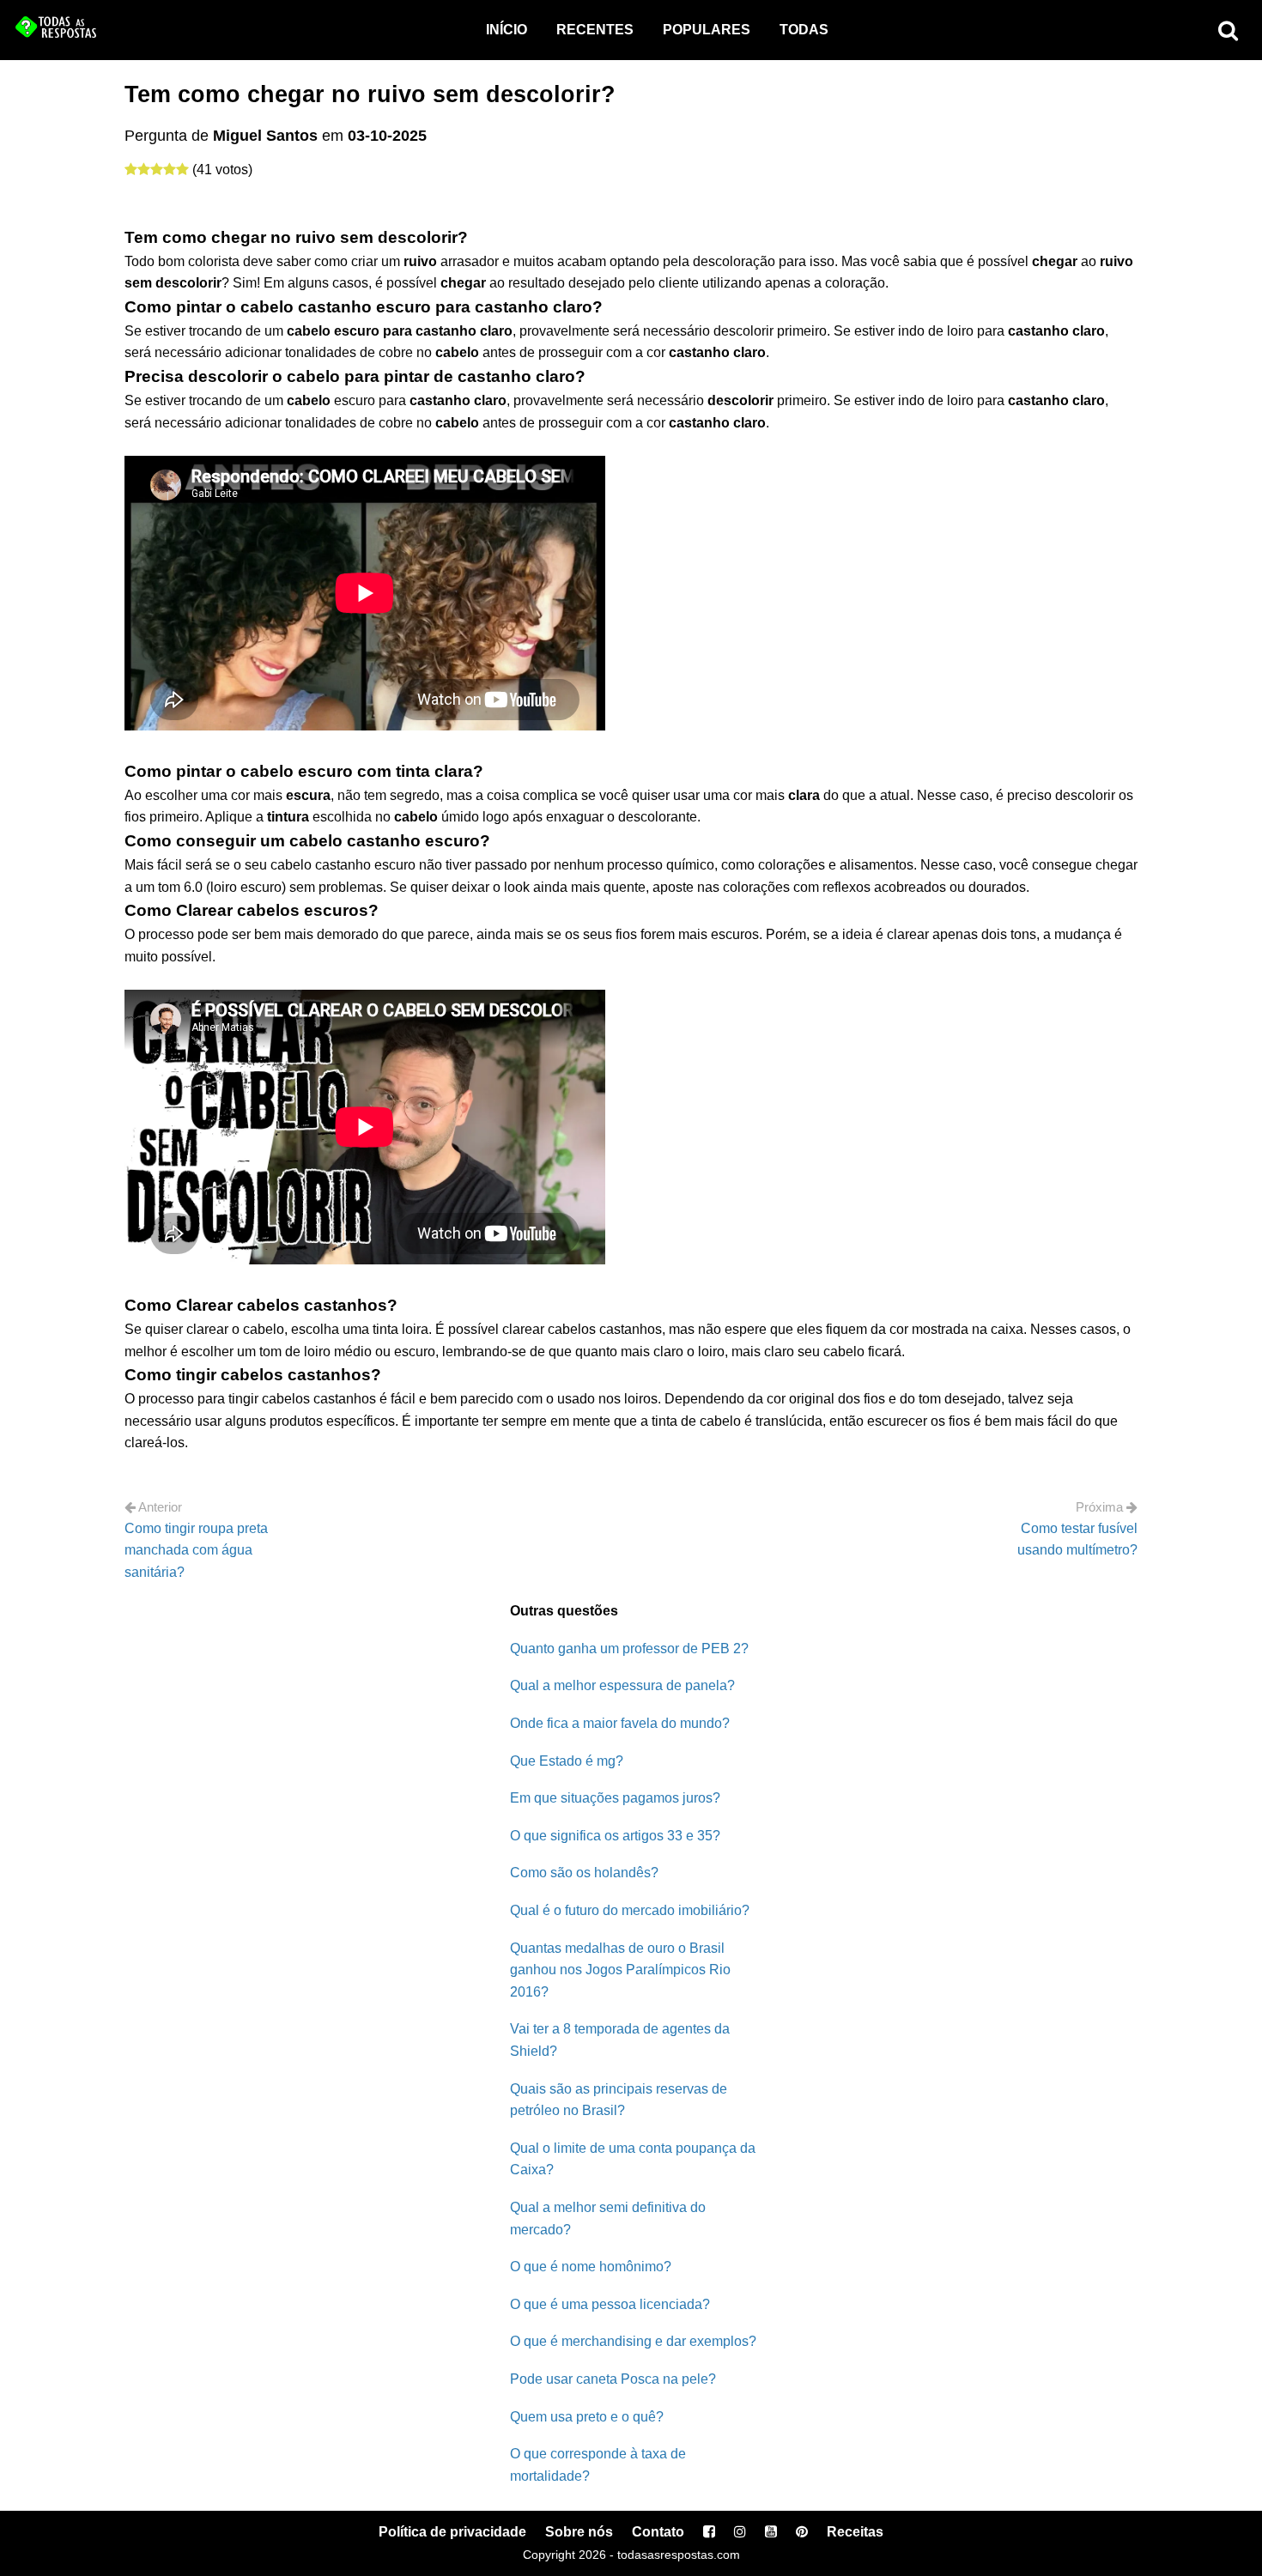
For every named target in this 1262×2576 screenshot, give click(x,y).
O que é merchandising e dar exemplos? (633, 2341)
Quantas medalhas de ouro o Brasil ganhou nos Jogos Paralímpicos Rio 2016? (620, 1970)
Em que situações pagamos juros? (615, 1798)
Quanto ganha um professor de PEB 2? (629, 1648)
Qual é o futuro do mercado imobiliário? (629, 1910)
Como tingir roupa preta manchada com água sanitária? (196, 1550)
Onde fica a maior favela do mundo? (620, 1723)
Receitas (855, 2531)
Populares (706, 29)
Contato (658, 2531)
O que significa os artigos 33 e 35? (615, 1835)
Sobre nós (579, 2531)
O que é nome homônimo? (590, 2266)
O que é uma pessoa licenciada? (610, 2304)
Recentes (595, 29)
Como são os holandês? (584, 1872)
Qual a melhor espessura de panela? (622, 1685)
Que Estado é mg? (566, 1761)
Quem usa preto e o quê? (587, 2416)
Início (506, 29)
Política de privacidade (452, 2531)
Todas (804, 29)
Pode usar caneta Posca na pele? (613, 2379)
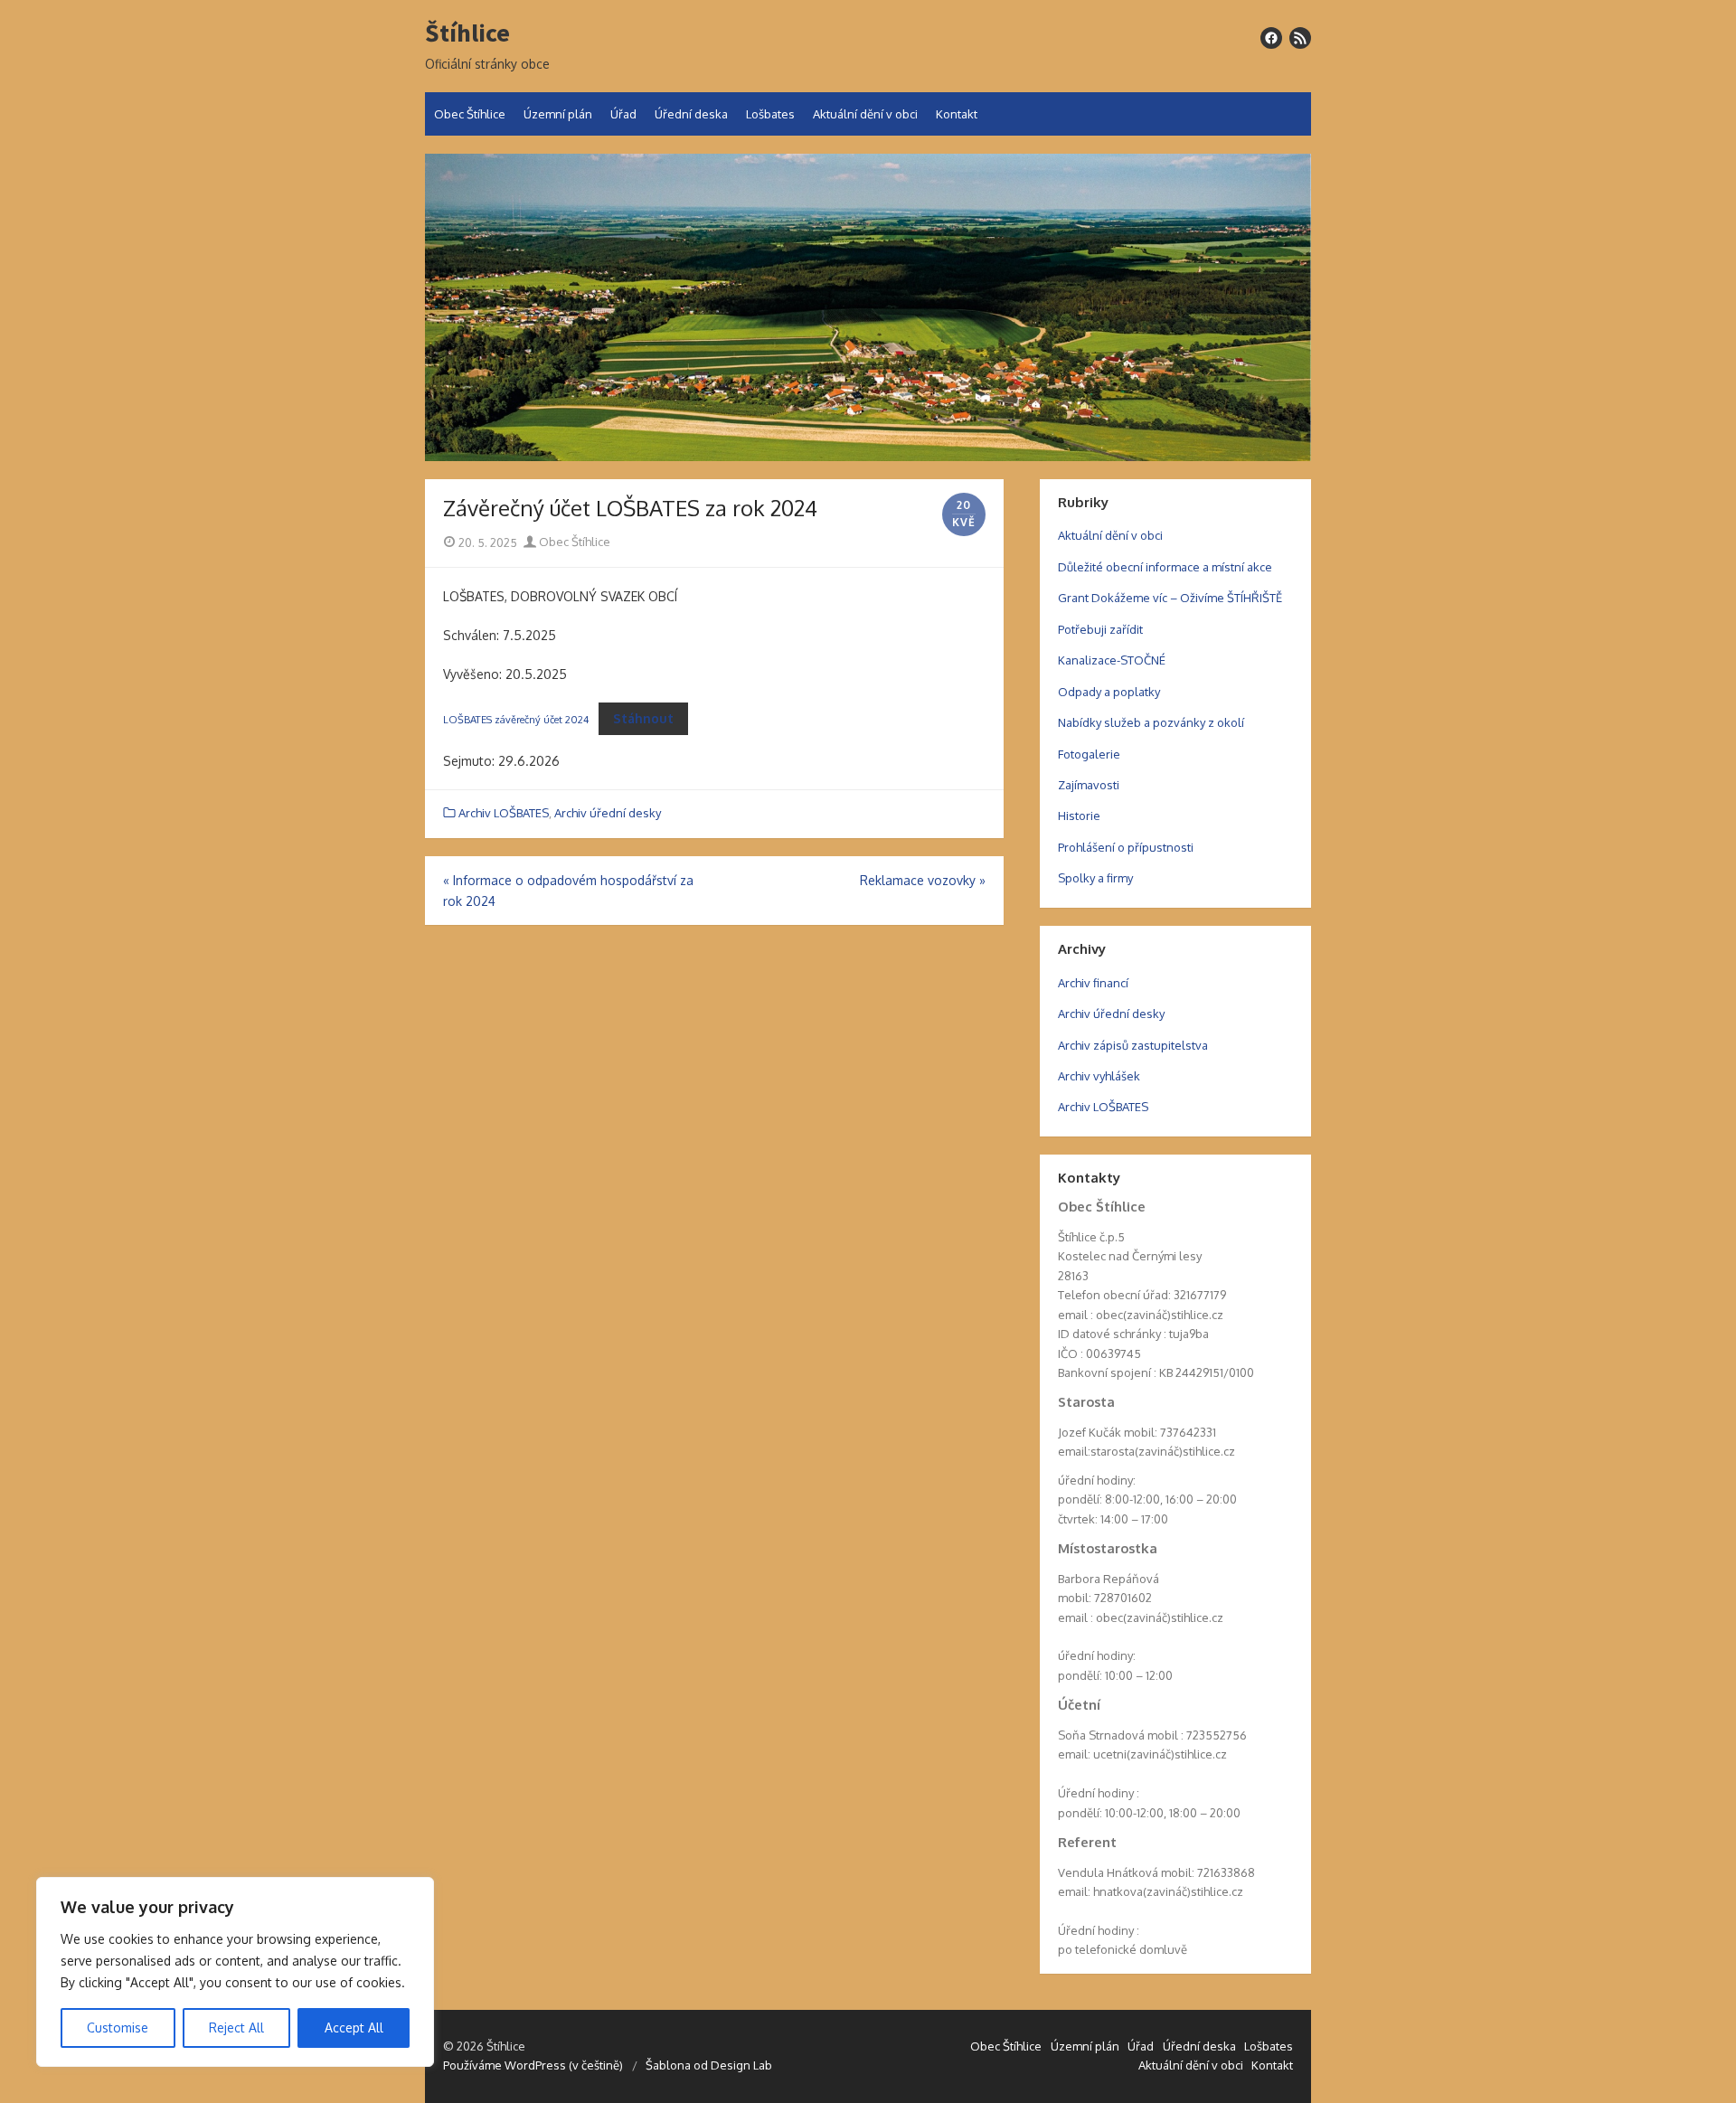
########
» WHAT TO DO
Give the number of lines that contain "Como" in the material above, with no other text.

» WORKED SOLUTION
2